A groundbreaking device to help patients with dizziness problems has moved a step forward following a successful research study.
Researchers from UEA and the Norfolk and Norwich University Hospital (NNUH) have published the results of the biggest collection of continuous eye movement data after testing the effectiveness of a wearable diagnostic headset.
The Continuous Ambulatory Vestibular Assessment (CAVA) aims to speed up the diagnosis of the most common causes of dizziness.
A study into the accuracy, reliability and safety of the novel new device, published in the journal Scientific Reports, found the technology to be 99 percent accurate at detecting eye flicker (nystagmus).
In the trial, the CAVA device was worn by 17 participants, who did not have dizziness problems, for up to 30 days and captured 9,000 hours of eye and head movement data, totalling 405 days of data.
The CAVA device has been designed to be lightweight, durable and can be worn day and night to monitor head and eye movements to help evaluate dizziness attacks outside of a hospital setting.
Prof Stephen Cox and Dr. Jacob Newman, from UEA’s School of Computing Sciences, developed algorithms to identify seconds of nystagmus from weeks of data recorded by the device.

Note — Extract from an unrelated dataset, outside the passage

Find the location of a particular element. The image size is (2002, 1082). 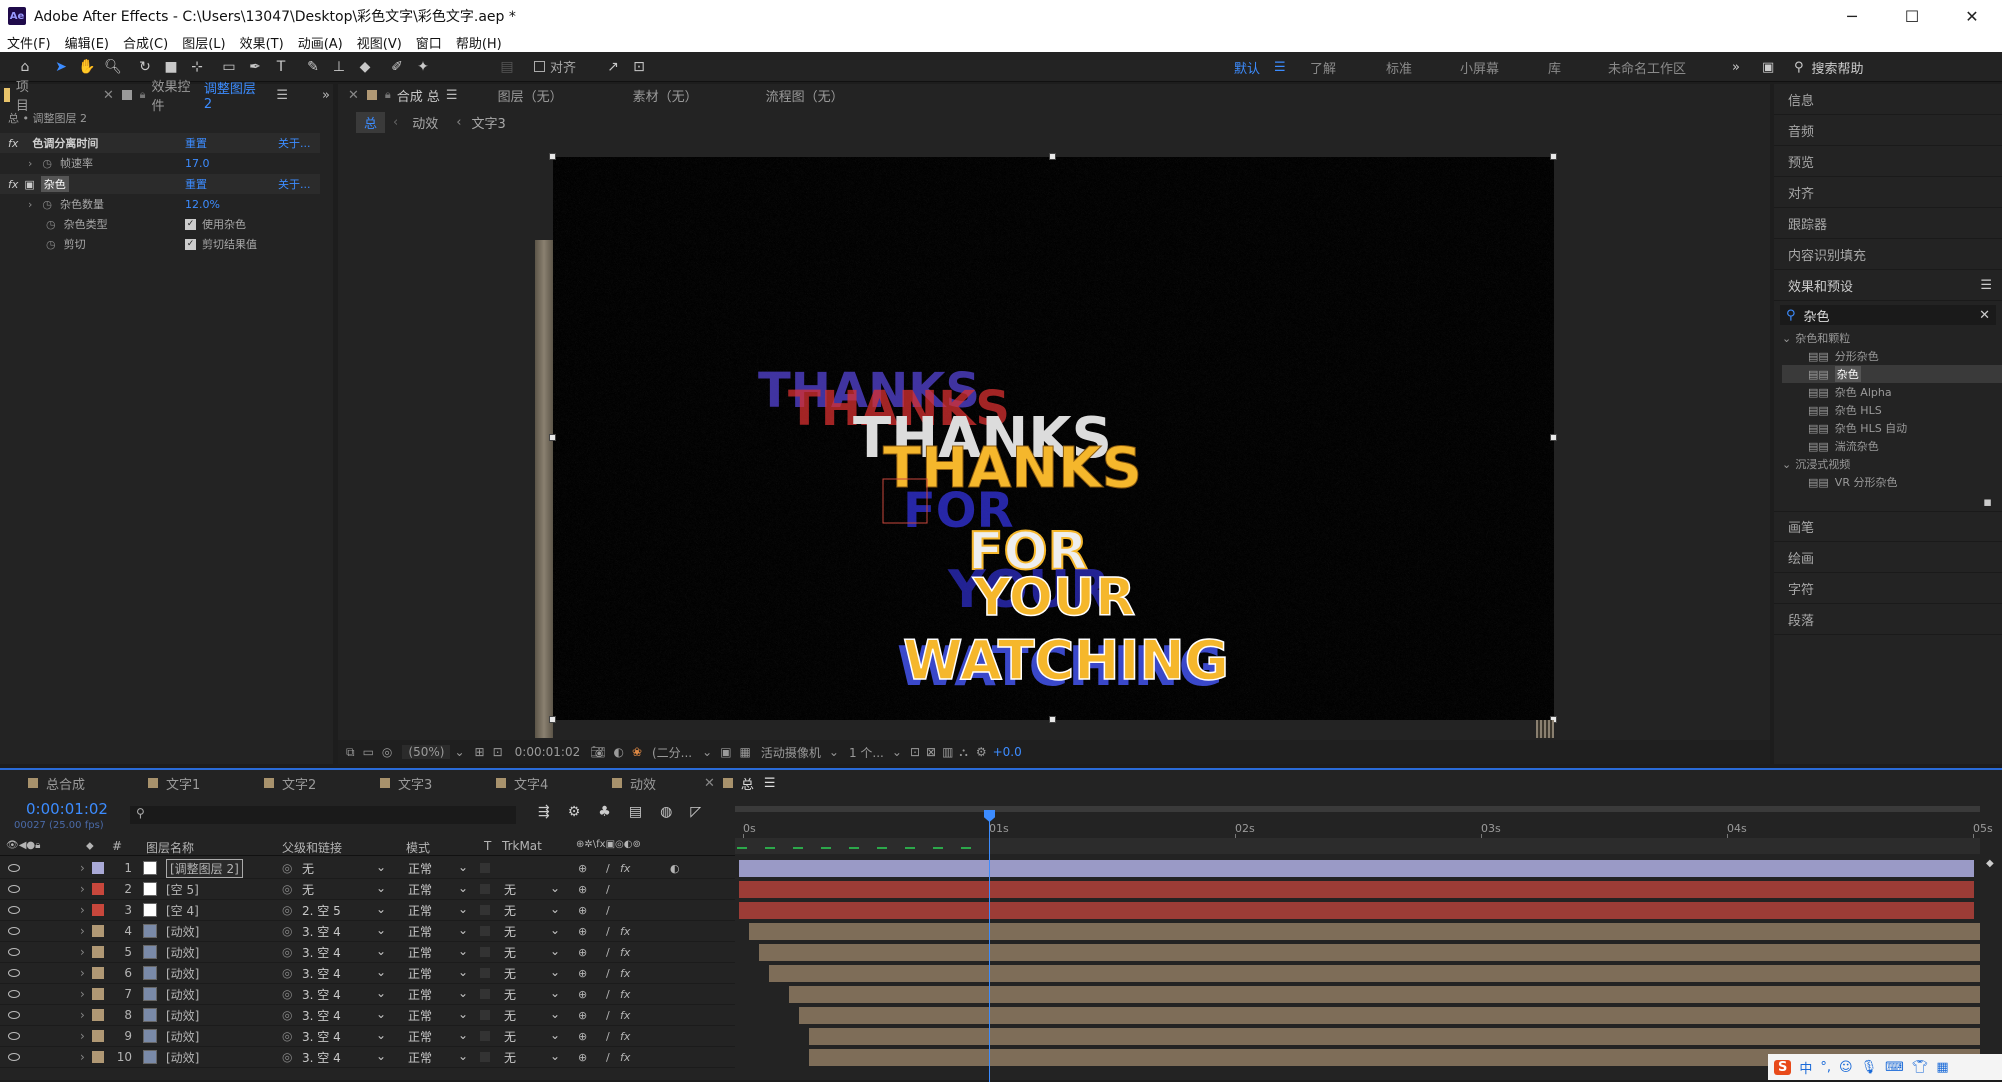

Principal Investigator John Phillips, who is a Consultant Ear, Nose and Throat Surgeon at NNUH, said the first phase of trialling the device had involved inducing eye flicker on healthy patients.
“Following years of development, I’m delighted that this project was successful in identifying short periods of visually induced nystagmus with a high degree of accuracy,” he said.
“The success of this trial has proven the potential of this to fulfil a clinical need and establishing a new field of medicine, vestibular telemetry. These results have provided a good foundation from which to conduct a further study intended to evaluate the system’s diagnostic accuracy among patients with dizziness problems.”
Dr. Jacob Newman, from UEA’s School of Computing Sciences, said: “We are very pleased that our algorithms have been able to detect such small incidences of nystagmus within such a large dataset, this bodes well for future work that considers nystagmus in individuals experiencing dizziness.”